页面与屏幕定位数据
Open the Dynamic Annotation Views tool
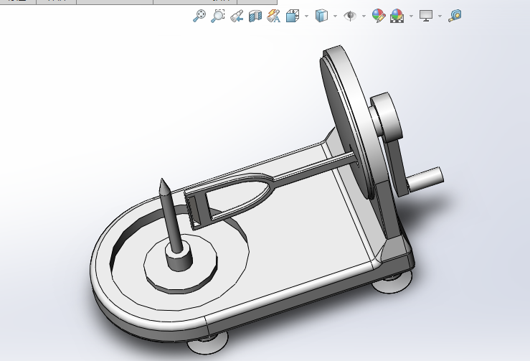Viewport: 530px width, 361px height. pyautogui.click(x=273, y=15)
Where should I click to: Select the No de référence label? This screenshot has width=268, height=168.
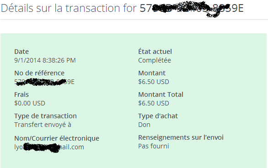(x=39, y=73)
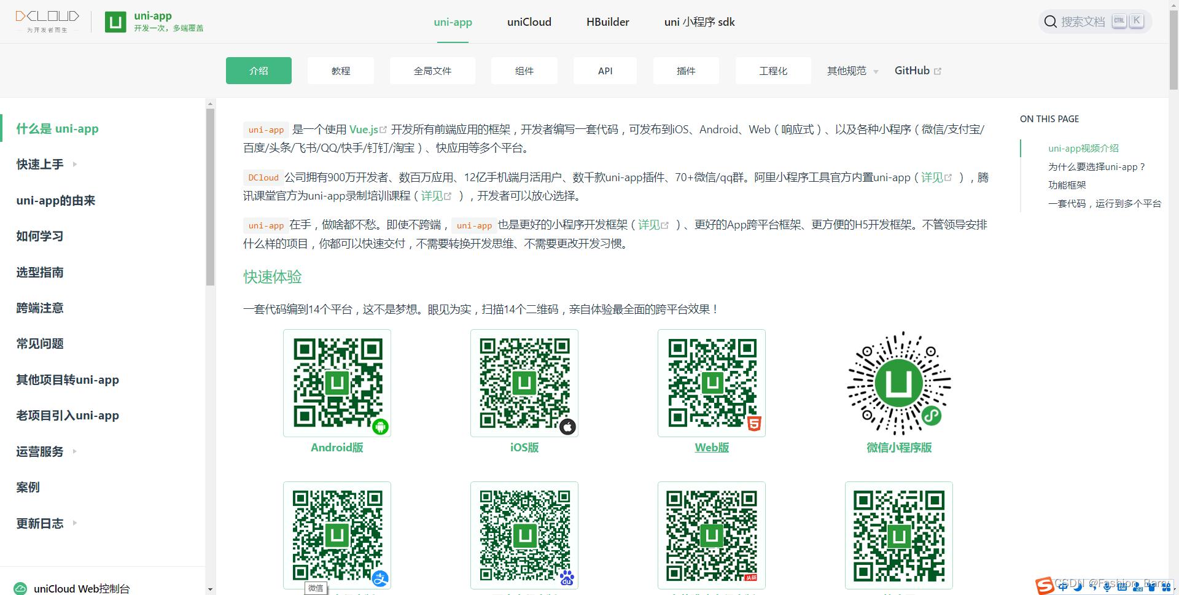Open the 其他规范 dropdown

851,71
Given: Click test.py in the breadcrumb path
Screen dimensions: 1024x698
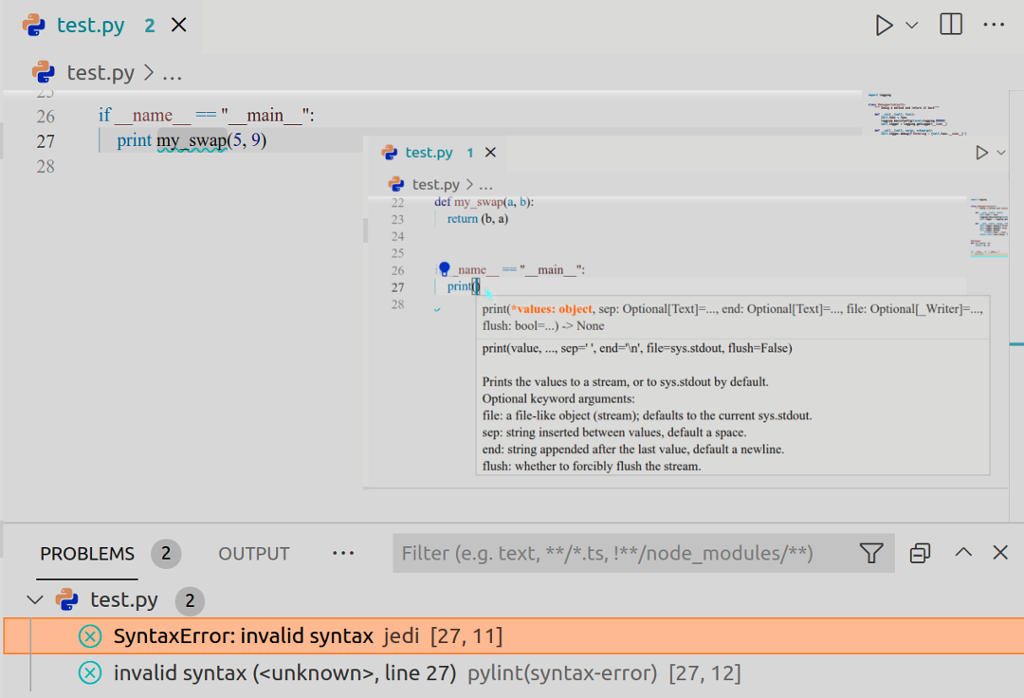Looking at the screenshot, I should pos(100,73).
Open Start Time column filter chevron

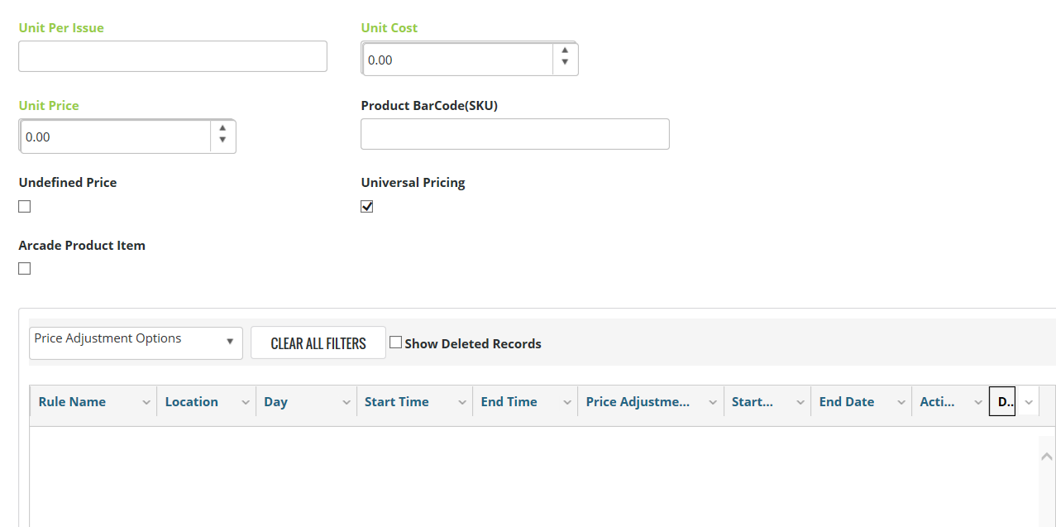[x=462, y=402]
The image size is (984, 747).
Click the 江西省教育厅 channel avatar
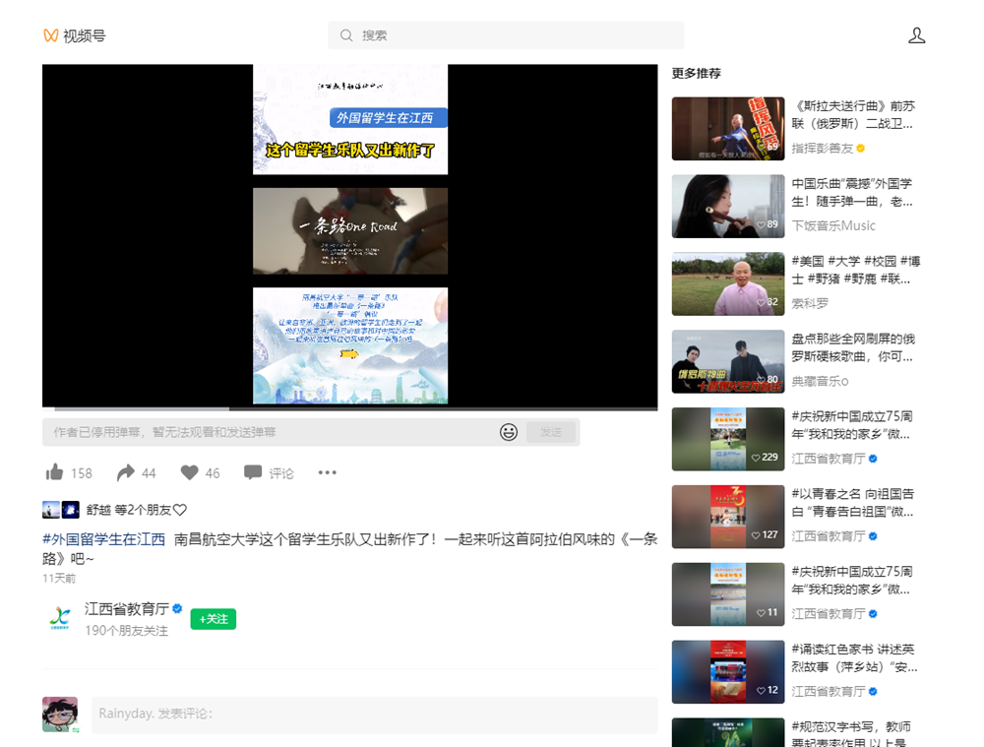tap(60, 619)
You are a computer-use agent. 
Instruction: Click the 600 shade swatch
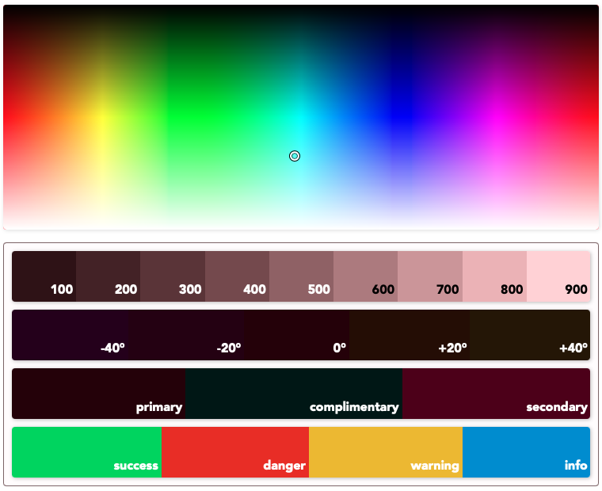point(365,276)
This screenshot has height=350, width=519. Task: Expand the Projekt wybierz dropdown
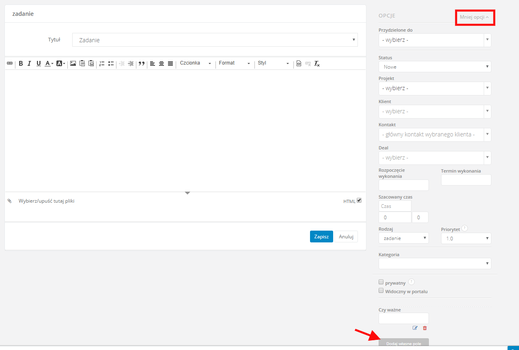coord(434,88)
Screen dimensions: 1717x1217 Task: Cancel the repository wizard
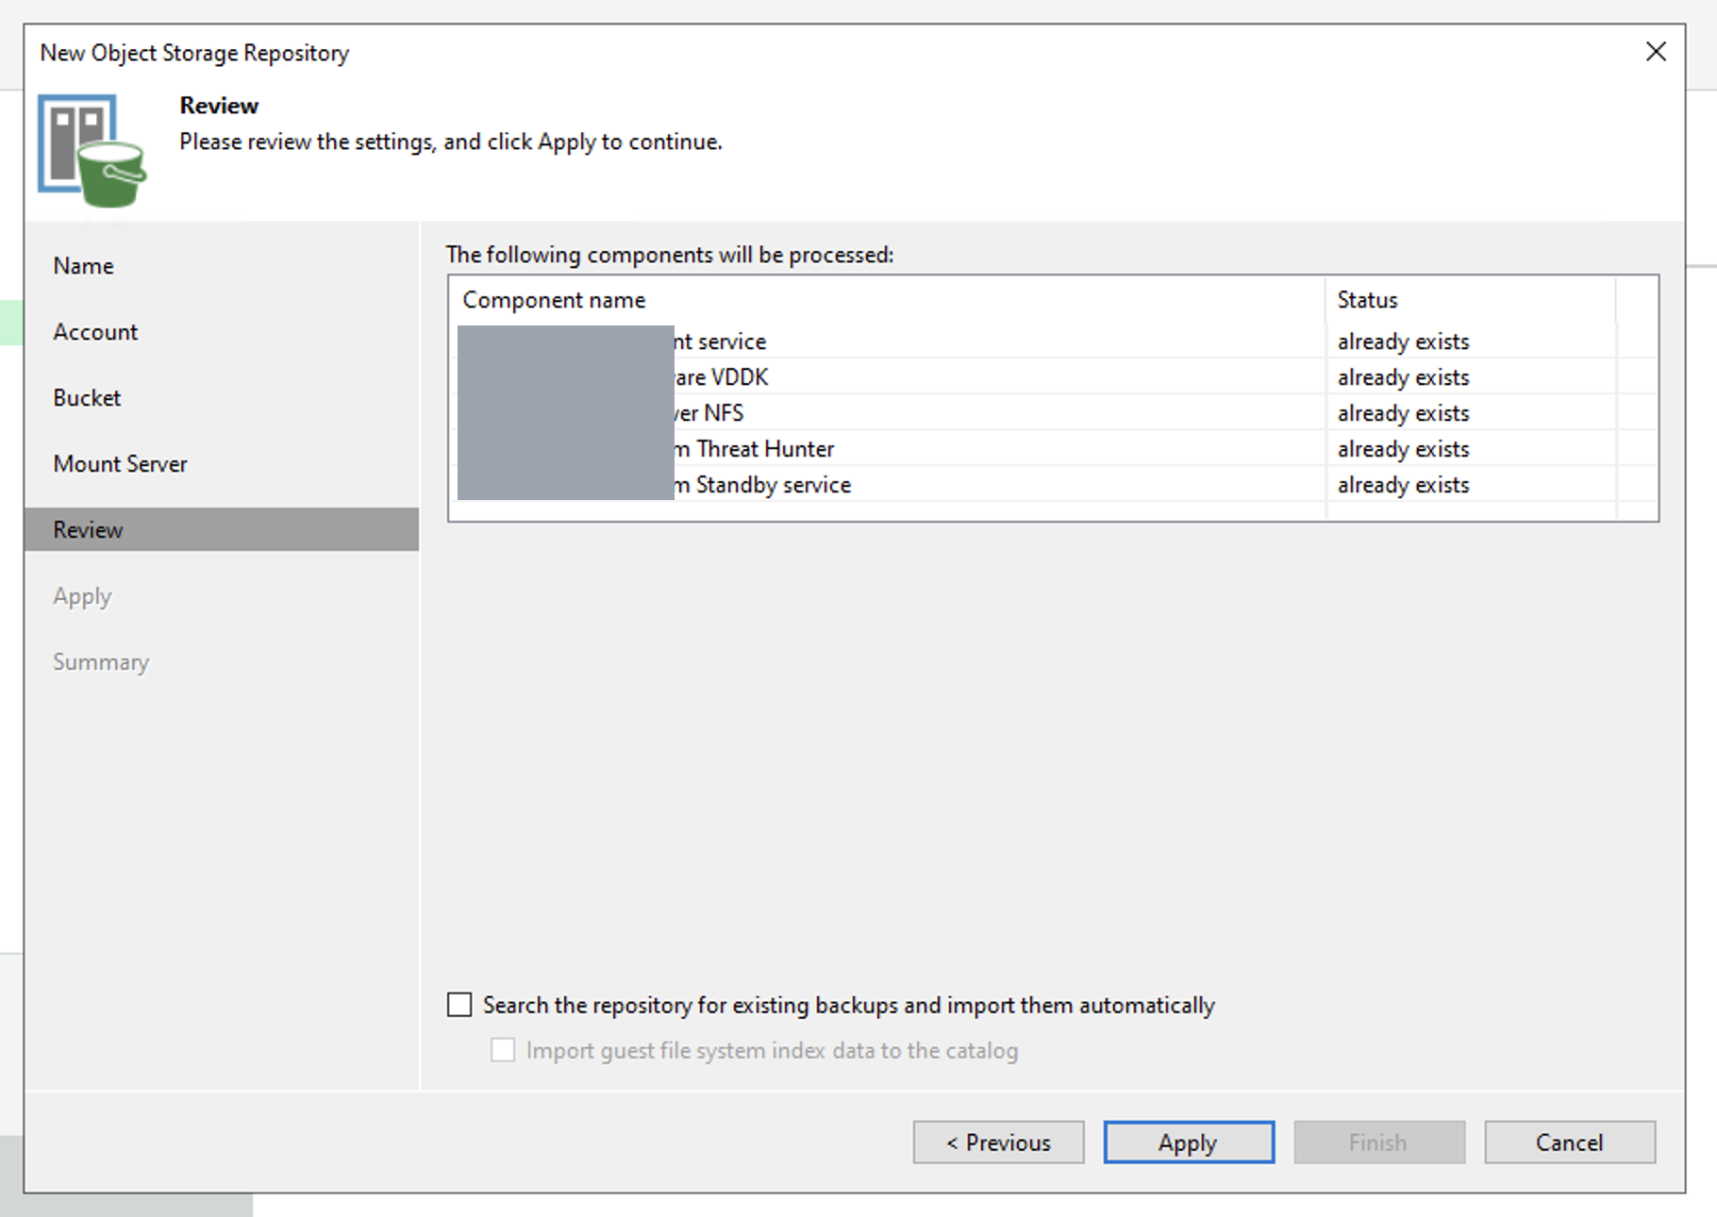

练习目标 – 请更新从包含“Given: Click test.py in the breadcrumb path”的那一行到包含“tap(60, 619)”的那一行（首尾两行都算在内）的记录，把其中的“breadcrumb path”替换为“navigation bar”，其余内容一律不变。只给出这段记录，答案里不要带图片。

任务答案 –
Given: Click test.py in the navigation bar
Screen dimensions: 1024x698
Looking at the screenshot, I should pos(100,73).
Open Start Time column filter chevron

[x=462, y=402]
The image size is (984, 747).
Click the 江西省教育厅 channel avatar
tap(60, 619)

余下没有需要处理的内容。